Repository files navigation

GAWA — Gaussian-Weighted Abstraction for Word Architecture

HuggingFace LinkedIn Python PyTorch

GAWA Banner

If you find this GitHub useful, please consider giving it a star.

Overview

GAWA is a word-level morphological autoencoder that encodes any word — including unseen or morphologically complex words — into a dense embedding vector (eword) using character-level representations weighted by a Gaussian positional prior.

Unlike subword tokenizers (BPE, WordPiece, SentencePiece), GAWA treats each word as a sequence of characters and compresses it into a single fixed-size vector. This makes it:

  • Language-agnostic: Works on any character-based language without a pretrained vocabulary
  • Morphology-aware: Positional weighting captures prefix/suffix importance naturally
  • Compact: The output sequence length equals the number of words, not subword tokens

GAWA is designed to plug in as the front-end morphological module of a Global Transformer, replacing the tokenizer entirely.

Citation (BibTeX)

If you find this useful for your research, you can cite it:

@misc{gawa2026,
  author = {Abdul Wahid Rukua},
  title  = {GAWA : Gaussian-Augmented for Word Architecture},
  year   = {2026},
  publisher = {Github},
  url = {https://github.com/Airukua/gawa}
}

OOV Similarity (Indonesian)

GAWA can distinguish words by morphological footprint and still place misspellings or variants near their correct forms.

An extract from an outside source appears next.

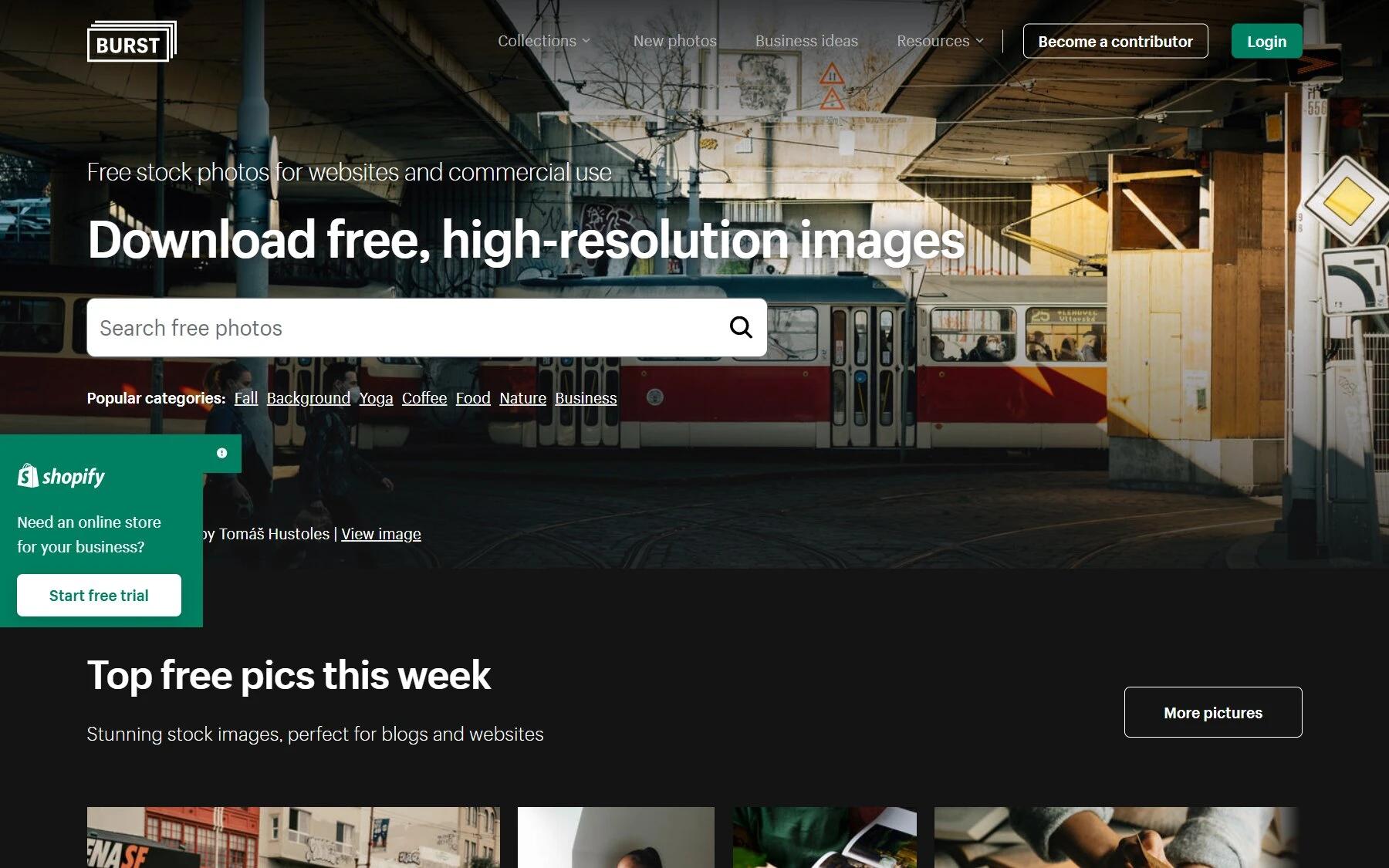The width and height of the screenshot is (1389, 868).
Task: Click the green Login button
Action: click(1266, 41)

Below are examples of OOV (out-of-vocabulary) queries from Indonesian words.

OOV: makann
  makanan       sim=0.9846
  makan         sim=0.9779
  mkan          sim=0.8618

OOV: mkan
  mknn          sim=0.8653
  makan         sim=0.8627
  makann        sim=0.8618

OOV: berlarr
  berlari       sim=0.9857
  permaenan     sim=0.5540
  permainan     sim=0.4860

OOV: permaenan
  permainan     sim=0.9255
  memakan       sim=0.5783
  berlarr       sim=0.5540

The pretrained model was trained on Indonesian language data (~8.2 million unique words extracted from Indo4B: https://huggingface.co/datasets/taufiqdp/Indo4B).

Training Details

  • Decoder training: 2 epochs
  • Accuracy: 94%
  • Dataset: ~8.2 million words extracted from Indo4B
  • Training time: ~12 hours
  • Hardware: NVIDIA T4 (Kaggle)

Architecture

Input Word (characters)
        │
        ├──► Char Embedding  (trainable)
        │
        ├──► Gaussian Positional Encoding  (fixed, non-trainable)
        │         μ_j = j,   σ_j = √j
        │
        └──► Concat → Fusion MLP
                          │
                    Weighted Pooling
                    (Gaussian Prior + Learnable Δ)
                          │
                    Output Projection
                          │
                       EWORD Vector  ──────────────────────────┐
                                                               │
                                                    ┌──────────▼──────────┐
                                                    │    GAWA Decoder     │
                                                    │  Init GRU Hidden    │
                                                    │  Char Emb + Concat  │
                                                    │  GRU Cell           │
                                                    │  Cross-Attention    │
                                                    │  Residual + Logits  │
                                                    └─────────────────────┘

Installation

1. Install via PyPI (pip)

pip install gawa

2. Install via GitHub (pip)

pip install git+https://github.com/AiRukua/gawa.git

3. Local Development Install

git clone https://github.com/AiRukua/gawa.git
cd gawa
pip install -e .

4. Optional Dev Dependencies

pip install -e ".[dev]"

Quick Start (CLI)

1. Prepare Data

GAWA expects a word list (one word per line). You can build it from raw text:

gawa-prepare --input data/raw.txt --output data/processed/train.txt --lower

2. Train

Use the YAML configs in configs/:

gawa-train --config configs/gawa_small.yaml

Checkpoints are saved to the directory defined in the config (default: checkpoints/).

3. Encode Word Embeddings

gawa-encode \
  --checkpoint checkpoints/gawa_small/best.pt \
  --words "makan,memakan,makanan"

Default output is JSONL. Use --output to write to a file.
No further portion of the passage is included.